Opinion
Submitted January 12, 2000
February 24, 2000
In an action to recover damages for personal injuries, the plaintiff appeals from an order of the Supreme Court, Kings County (Rappaport, J.), dated April 14, 1999, which granted the defendant's motion for summary judgment dismissing the complaint on the ground that the plaintiff did not sustain a serious injury within the meaning of Insurance Law § 5102(d).
Steve Giano (Jonathan A. Moore, Syosset, N.Y. of counsel), for appellant.
Cheven, Keely Hatzis, New York, N.Y. (Thomas Torto and Jason Levine of counsel), for respondent.
LAWRENCE J. BRACKEN, J.P., DANIEL W. JOY, WILLIAM C. THOMPSON, GLORIA GOLDSTEIN, SANDRA J. FEUERSTEIN, JJ.
DECISION ORDER
ORDERED that the order is affirmed, with costs.
The defendant met her initial burden of establishing that the plaintiff did not sustain a serious injury within the meaning ofInsurance Law § 5102(d) . It was then incumbent upon the plaintiff to come forward with admissible evidence sufficient to create an issue of fact (see, Gaddy v.
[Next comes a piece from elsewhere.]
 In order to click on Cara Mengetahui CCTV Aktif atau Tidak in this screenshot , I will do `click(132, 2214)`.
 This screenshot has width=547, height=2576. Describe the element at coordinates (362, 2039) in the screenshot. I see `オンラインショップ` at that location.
Eyler, 79 N.Y.2d 955, 956-957 ). The plaintiff failed to do so (see, Dalessandro v. Amboy Bus Co., Inc., 262 A.D.2d 442; [2d Dept., June 14, 1999]; Burnett v. Miller, 255 A.D.2d 541 ; Ryan v. Xuda, 243 A.D.2d 457 ; Lincoln v. Johnson, 225 A.D.2d 593 ; Traugott v. Konig, 184 A.D.2d 765 ).